Put the lines starting at the one containing "Given: Export the" and ending at the one containing "Looking at the" into a two-column CSV with the headers instruction and response. Give one row for each request, with its text and its answer each in one quoted field, line breaks replaced by spaces, and the pictures left out.

THE DATA:
------------

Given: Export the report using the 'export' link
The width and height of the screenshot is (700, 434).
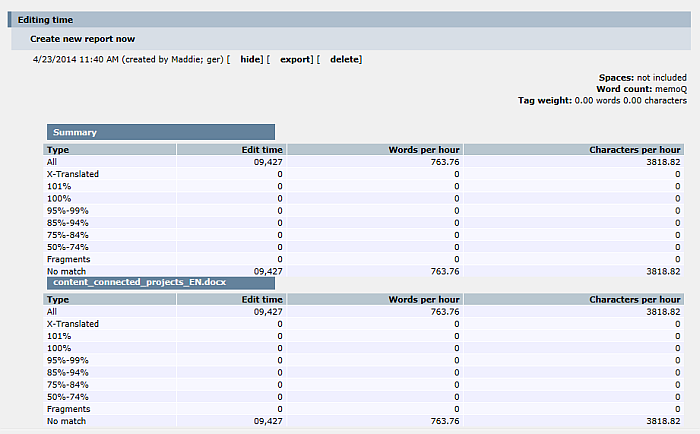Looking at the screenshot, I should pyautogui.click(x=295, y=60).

------------

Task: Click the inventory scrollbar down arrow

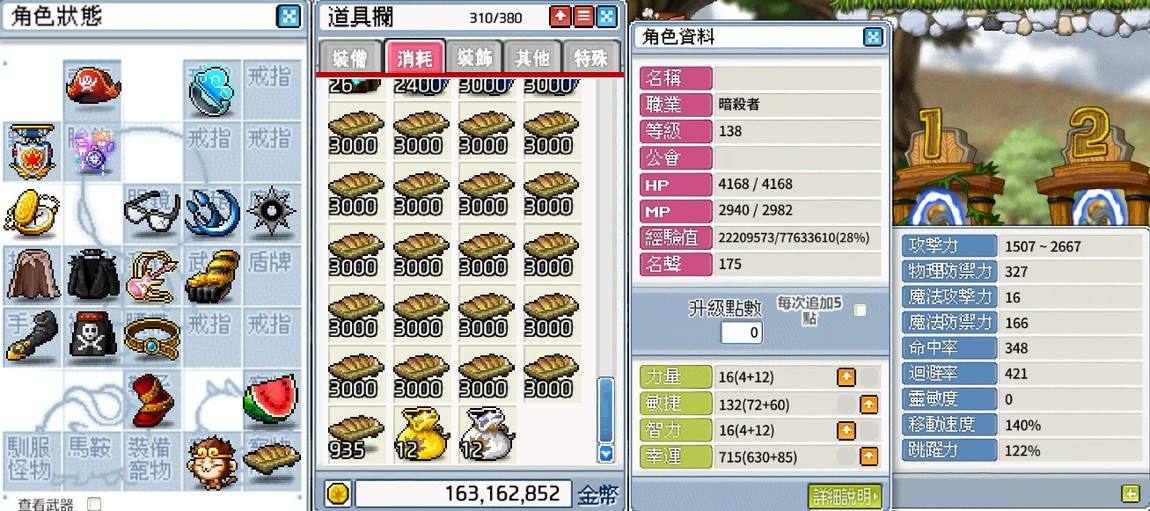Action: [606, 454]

------------

RESPONSE TO THIS EXERCISE:
instruction,response
"Given: Export the report using the 'export' link The width and height of the screenshot is (700, 434).","Looking at the screenshot, I should pyautogui.click(x=295, y=60)."